## Exercise details
Beneath this task are records; print exactly the stretch of them from the line with "Anmeldung (1140, 25)" through the line with "Wohnung kaufen Münster (420, 2366)", both ends included.

Data shown Start Marker

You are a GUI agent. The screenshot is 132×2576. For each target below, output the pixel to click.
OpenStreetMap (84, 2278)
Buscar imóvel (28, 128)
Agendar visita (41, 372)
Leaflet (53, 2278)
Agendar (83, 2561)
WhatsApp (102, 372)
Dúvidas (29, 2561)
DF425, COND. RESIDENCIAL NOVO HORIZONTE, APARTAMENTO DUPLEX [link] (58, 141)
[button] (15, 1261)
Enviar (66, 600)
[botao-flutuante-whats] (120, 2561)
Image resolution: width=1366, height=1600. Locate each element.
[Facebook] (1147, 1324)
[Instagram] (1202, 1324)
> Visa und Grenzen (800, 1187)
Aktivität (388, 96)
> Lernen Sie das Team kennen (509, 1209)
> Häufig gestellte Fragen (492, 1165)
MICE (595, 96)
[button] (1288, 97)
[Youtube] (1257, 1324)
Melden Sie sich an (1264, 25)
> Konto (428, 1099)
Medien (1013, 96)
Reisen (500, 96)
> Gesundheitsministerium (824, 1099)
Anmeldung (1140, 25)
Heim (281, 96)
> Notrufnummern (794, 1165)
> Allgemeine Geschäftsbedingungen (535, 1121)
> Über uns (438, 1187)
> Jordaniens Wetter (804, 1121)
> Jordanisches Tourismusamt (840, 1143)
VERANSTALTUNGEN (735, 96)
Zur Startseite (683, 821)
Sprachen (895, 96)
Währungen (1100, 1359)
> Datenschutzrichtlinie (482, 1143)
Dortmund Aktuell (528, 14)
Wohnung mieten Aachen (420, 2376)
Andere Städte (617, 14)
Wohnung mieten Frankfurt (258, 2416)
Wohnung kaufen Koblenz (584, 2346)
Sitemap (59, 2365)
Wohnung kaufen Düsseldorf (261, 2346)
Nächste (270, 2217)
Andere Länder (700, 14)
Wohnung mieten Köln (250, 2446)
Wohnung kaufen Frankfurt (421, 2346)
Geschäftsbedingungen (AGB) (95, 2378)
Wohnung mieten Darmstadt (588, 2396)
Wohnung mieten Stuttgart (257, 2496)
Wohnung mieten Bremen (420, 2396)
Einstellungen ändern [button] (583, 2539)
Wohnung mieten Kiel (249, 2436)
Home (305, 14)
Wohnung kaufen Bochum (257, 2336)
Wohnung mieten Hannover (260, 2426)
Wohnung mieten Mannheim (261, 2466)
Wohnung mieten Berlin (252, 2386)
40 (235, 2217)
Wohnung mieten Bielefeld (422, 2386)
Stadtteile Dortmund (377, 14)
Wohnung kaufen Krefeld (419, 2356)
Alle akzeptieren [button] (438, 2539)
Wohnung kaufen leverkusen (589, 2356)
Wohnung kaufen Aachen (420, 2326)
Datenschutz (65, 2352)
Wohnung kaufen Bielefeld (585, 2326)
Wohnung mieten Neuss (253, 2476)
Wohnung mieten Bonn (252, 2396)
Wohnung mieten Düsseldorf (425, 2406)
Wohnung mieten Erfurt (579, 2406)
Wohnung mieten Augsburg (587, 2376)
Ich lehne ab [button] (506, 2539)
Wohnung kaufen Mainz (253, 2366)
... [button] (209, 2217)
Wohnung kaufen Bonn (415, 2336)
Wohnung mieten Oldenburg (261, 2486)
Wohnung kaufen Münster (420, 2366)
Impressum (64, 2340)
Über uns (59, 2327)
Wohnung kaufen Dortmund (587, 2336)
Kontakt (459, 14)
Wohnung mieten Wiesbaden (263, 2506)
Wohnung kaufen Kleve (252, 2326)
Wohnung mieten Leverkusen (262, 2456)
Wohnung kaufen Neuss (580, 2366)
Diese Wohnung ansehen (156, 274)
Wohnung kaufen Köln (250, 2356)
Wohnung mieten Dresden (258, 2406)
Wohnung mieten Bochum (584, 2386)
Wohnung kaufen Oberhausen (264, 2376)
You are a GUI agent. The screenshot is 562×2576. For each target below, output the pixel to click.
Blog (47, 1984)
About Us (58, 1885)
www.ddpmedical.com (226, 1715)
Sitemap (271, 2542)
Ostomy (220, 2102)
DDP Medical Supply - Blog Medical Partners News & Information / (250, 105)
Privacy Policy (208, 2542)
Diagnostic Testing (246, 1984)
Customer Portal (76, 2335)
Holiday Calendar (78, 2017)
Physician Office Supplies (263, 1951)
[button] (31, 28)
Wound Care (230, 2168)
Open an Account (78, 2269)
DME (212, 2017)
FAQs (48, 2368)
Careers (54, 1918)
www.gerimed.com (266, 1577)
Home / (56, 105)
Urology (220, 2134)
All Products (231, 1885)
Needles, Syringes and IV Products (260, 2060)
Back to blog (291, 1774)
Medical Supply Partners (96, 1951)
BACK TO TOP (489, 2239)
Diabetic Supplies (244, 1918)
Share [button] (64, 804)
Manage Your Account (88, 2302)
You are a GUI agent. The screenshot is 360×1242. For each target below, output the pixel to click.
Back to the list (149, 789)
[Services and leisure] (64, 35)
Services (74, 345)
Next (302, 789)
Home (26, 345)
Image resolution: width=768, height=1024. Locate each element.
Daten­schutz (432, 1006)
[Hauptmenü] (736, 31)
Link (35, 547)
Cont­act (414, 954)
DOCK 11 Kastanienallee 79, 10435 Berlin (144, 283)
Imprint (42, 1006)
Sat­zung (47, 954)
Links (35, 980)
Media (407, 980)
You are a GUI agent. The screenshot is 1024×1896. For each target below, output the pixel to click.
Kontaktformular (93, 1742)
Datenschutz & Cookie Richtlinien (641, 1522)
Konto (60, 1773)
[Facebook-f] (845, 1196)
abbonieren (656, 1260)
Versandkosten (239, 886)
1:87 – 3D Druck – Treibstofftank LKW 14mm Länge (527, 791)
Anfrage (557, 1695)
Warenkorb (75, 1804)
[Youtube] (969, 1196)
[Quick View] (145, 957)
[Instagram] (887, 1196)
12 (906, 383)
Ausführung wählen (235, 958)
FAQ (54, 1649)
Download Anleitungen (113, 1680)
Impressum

Data shown End Marker

## Answer section
Anmeldung (1140, 25)
Heim (281, 96)
> Notrufnummern (794, 1165)
> Allgemeine Geschäftsbedingungen (535, 1121)
> Über uns (438, 1187)
> Jordaniens Wetter (804, 1121)
> Jordanisches Tourismusamt (840, 1143)
VERANSTALTUNGEN (735, 96)
Zur Startseite (683, 821)
Sprachen (895, 96)
Währungen (1100, 1359)
> Datenschutzrichtlinie (482, 1143)
Dortmund Aktuell (528, 14)
Wohnung mieten Aachen (420, 2376)
Andere Städte (617, 14)
Wohnung mieten Frankfurt (258, 2416)
Wohnung kaufen Koblenz (584, 2346)
Sitemap (59, 2365)
Wohnung kaufen Düsseldorf (261, 2346)
Nächste (270, 2217)
Andere Länder (700, 14)
Wohnung mieten Köln (250, 2446)
Wohnung kaufen Frankfurt (421, 2346)
Geschäftsbedingungen (AGB) (95, 2378)
Wohnung mieten Darmstadt (588, 2396)
Wohnung mieten Stuttgart (257, 2496)
Wohnung mieten Bremen (420, 2396)
Einstellungen ändern [button] (583, 2539)
Wohnung mieten Kiel (249, 2436)
Home (305, 14)
Wohnung kaufen Bochum (257, 2336)
Wohnung mieten Hannover (260, 2426)
Wohnung mieten Mannheim (261, 2466)
Wohnung mieten Berlin (252, 2386)
40 (235, 2217)
Wohnung mieten Bielefeld (422, 2386)
Stadtteile Dortmund (377, 14)
Wohnung kaufen Krefeld (419, 2356)
Alle akzeptieren [button] (438, 2539)
Wohnung kaufen leverkusen (589, 2356)
Wohnung kaufen Aachen (420, 2326)
Datenschutz (65, 2352)
Wohnung kaufen Bielefeld (585, 2326)
Wohnung mieten Neuss (253, 2476)
Wohnung mieten Bonn (252, 2396)
Wohnung mieten Düsseldorf (425, 2406)
Wohnung mieten Erfurt (579, 2406)
Wohnung mieten Augsburg (587, 2376)
Ich lehne ab [button] (506, 2539)
Wohnung kaufen Mainz (253, 2366)
... [button] (209, 2217)
Wohnung kaufen Bonn (415, 2336)
Wohnung mieten Oldenburg (261, 2486)
Wohnung kaufen Münster (420, 2366)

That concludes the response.